• **Extracted text**:
** START **
Copyright Notice

This text is copyright by CMP Media, LLC, and is used with their permission. Further distribution or use is not permitted.

This text has appeared in an edited form in WebTechniques magazine. However, the version you are reading here is as the author originally submitted the article for publication, not after their editors applied their creativity.

Please read all the information in the table of contents before using this article.
Download this listing!

Web Techniques Column 37 (May 1999)

One of the wonderful things about Dejanews (at www.dejanews.com) is that it has a long memory, allowing me to think about how things have changed over the past few years by looking at what people have been saying.

The other day, I got to thinking, ``have the number of job postings for Perl gone up, down, or stayed relatively constant compared to the overall posting rate?''. So I started doing a few queries by hand for Perl and other languages using various date ranges over the newsgroup misc.jobs.offered, which is where all job postings are supposed to go. After doing about a dozen of these, I got bored, knowing that I was typing relatively the same thing over and over again. Then it dawned on me -- write a program!
** END **
[Stored records]
** START **
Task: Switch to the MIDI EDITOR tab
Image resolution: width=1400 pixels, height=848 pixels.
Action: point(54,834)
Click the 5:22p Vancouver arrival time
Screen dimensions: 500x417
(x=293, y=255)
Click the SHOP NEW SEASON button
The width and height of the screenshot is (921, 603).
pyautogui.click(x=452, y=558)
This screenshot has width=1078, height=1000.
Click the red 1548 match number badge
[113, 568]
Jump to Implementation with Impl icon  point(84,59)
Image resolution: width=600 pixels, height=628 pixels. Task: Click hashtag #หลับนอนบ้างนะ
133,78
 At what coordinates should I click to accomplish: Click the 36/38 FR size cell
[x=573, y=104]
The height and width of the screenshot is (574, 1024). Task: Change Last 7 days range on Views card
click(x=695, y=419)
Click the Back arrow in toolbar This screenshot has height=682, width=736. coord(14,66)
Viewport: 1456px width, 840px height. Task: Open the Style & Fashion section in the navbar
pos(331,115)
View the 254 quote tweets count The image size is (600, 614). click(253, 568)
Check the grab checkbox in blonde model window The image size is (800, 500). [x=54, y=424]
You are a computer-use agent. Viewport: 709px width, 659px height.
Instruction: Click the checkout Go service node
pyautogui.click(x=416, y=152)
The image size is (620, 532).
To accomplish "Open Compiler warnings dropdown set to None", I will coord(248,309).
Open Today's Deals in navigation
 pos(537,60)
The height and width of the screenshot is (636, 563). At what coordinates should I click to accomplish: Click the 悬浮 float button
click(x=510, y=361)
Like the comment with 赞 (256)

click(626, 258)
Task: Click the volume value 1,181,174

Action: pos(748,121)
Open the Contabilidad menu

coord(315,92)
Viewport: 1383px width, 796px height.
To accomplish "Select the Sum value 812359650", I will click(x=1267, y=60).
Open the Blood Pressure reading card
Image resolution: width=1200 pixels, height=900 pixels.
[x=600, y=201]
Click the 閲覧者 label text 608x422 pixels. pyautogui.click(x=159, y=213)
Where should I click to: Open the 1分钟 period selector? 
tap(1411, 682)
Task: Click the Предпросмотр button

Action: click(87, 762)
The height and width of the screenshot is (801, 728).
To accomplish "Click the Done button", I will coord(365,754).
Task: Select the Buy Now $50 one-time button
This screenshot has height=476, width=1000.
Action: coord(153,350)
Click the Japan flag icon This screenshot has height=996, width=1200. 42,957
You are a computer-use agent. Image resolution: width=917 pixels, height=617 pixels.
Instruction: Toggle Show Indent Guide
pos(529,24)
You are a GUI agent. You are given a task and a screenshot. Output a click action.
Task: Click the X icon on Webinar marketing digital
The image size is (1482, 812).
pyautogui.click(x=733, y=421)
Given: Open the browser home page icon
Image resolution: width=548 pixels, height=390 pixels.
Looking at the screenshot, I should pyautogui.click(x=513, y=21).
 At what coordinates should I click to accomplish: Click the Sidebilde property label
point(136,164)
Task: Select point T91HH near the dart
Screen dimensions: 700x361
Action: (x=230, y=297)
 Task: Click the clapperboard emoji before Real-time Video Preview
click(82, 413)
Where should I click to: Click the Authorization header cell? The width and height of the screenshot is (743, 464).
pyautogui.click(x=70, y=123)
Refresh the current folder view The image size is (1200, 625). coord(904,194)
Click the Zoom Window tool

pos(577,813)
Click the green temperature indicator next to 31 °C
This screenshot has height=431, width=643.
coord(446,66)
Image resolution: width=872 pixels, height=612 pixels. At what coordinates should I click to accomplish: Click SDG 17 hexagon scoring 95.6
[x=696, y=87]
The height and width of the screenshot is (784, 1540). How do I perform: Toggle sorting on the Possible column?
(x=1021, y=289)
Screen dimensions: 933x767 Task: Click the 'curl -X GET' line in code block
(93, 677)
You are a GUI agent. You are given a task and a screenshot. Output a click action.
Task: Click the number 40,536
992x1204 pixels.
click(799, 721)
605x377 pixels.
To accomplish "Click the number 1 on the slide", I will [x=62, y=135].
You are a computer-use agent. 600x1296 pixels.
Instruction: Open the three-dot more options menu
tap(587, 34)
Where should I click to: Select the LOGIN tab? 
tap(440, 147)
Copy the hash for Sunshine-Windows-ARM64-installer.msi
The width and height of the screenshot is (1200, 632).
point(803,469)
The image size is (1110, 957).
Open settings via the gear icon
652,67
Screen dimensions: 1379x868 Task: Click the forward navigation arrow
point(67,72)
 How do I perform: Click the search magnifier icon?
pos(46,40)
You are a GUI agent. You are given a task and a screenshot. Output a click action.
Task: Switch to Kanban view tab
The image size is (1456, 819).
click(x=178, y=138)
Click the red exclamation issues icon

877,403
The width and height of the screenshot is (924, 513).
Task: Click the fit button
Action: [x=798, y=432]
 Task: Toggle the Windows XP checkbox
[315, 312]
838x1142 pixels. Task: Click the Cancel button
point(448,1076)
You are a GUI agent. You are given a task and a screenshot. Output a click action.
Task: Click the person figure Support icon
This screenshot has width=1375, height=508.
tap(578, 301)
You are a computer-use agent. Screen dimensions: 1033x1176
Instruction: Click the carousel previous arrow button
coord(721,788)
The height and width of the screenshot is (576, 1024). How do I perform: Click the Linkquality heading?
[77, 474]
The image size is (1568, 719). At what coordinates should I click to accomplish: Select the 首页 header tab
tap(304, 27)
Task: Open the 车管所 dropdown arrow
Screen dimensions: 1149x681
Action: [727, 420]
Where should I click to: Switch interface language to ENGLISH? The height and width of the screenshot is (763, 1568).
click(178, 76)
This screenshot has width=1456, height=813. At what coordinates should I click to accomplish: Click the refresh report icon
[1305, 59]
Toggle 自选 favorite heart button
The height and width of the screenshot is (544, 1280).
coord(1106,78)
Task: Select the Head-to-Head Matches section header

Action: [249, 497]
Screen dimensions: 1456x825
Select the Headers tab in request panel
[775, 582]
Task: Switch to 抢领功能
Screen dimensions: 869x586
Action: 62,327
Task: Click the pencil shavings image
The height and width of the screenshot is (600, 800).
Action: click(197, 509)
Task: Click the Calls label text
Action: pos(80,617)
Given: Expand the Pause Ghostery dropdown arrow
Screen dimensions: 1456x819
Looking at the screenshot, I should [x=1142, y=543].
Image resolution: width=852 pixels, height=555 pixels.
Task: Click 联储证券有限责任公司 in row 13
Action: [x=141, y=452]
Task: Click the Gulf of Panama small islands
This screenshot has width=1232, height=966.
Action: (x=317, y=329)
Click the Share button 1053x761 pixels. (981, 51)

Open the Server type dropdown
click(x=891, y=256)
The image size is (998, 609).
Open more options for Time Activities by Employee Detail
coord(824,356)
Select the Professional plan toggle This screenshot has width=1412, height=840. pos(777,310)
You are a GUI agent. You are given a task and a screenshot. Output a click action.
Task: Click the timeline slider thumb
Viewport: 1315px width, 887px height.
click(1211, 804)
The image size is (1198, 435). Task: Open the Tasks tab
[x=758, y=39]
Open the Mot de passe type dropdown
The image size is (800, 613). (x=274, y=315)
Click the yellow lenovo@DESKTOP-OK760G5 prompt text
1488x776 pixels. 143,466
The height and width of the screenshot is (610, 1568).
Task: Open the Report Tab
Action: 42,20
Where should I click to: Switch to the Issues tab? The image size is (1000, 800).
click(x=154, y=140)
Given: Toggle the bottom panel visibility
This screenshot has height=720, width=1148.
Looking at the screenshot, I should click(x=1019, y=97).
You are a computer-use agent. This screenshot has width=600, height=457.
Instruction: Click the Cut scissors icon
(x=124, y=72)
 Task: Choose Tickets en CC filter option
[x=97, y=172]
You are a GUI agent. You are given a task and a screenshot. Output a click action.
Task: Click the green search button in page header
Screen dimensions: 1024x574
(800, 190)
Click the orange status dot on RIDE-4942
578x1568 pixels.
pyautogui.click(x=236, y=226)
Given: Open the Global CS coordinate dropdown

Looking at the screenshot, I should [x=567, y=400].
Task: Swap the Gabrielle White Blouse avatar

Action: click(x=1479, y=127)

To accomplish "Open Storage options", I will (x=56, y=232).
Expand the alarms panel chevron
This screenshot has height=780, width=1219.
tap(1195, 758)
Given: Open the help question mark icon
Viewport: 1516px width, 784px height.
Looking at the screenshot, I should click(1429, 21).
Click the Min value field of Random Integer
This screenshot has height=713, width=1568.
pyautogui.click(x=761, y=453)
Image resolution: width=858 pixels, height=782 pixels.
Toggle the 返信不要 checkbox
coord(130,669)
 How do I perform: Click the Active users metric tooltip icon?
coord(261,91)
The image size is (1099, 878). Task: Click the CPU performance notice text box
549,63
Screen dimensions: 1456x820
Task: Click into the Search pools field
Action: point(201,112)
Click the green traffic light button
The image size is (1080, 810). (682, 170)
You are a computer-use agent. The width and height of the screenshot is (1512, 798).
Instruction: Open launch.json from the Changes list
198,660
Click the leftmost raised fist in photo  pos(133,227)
** END **
• **Written exercise A**:
Reproduce, word for word, the stretch of the Web Techniques column from "This text has" through "applied their creativity.".
• **Written exercise B**:
Translate this sentence from the Web Techniques column into Spanish: "After doing about a dozen of these, I got bored, knowing that I was typing relatively the same thing over and over again."

• **Correct result A**:
This text has appeared in an edited form in WebTechniques magazine. However, the version you are reading here is as the author originally submitted the article for publication, not after their editors applied their creativity.

• **Correct result B**:
Después de hacer alrededor de una docena de estas, me aburrí, sabiendo que estaba escribiendo relativamente lo mismo una y otra vez.